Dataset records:
========================================================================
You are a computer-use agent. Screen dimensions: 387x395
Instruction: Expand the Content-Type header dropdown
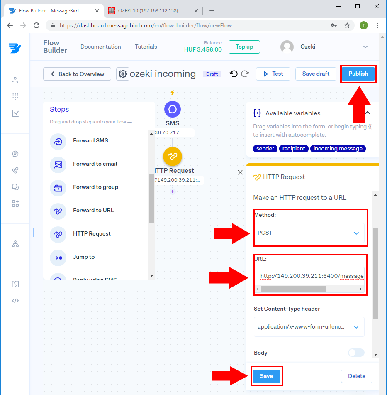[356, 327]
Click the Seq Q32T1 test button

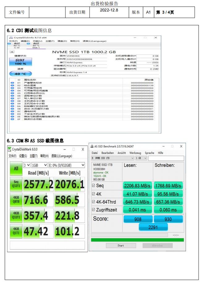pos(15,185)
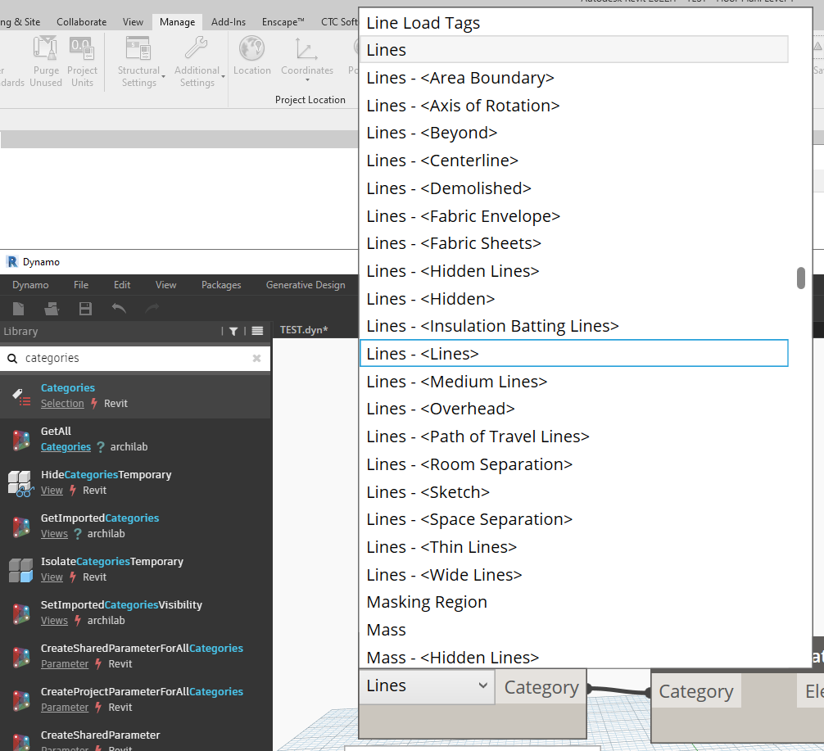The height and width of the screenshot is (751, 824).
Task: Select Lines - <Centerline> from the list
Action: click(443, 160)
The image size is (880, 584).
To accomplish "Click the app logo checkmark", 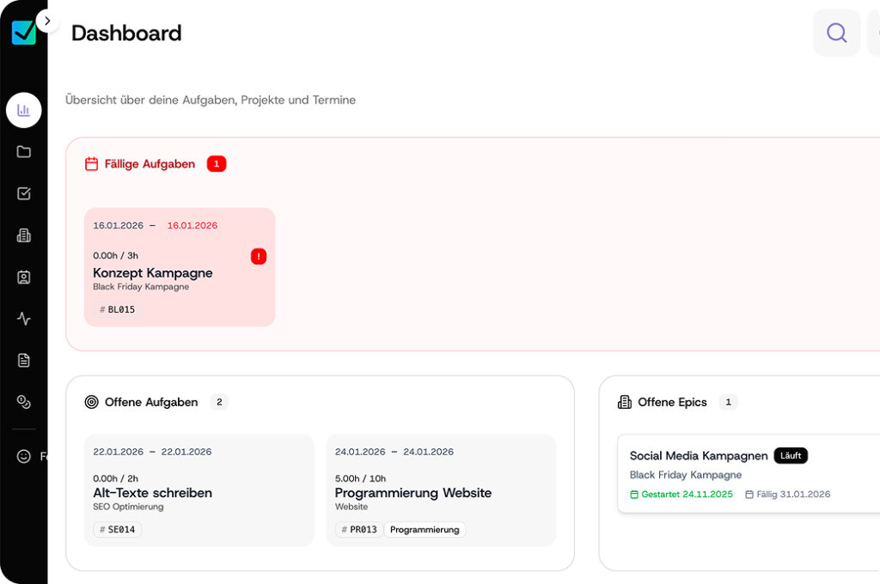I will coord(23,33).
========================================================================
* Exercise directions: Would you give again, exactly, the lines in the data above that run from the line containing "Instruction: Expand the" to the line containing "The image size is (880, 584)."? Include both ends and no pictures.

* Solution to this exercise:
Instruction: Expand the Content-Type header dropdown
[356, 327]
Click the Seq Q32T1 test button

pos(15,185)
The height and width of the screenshot is (751, 824).
Task: Select Lines - <Centerline> from the list
Action: click(443, 160)
The image size is (880, 584).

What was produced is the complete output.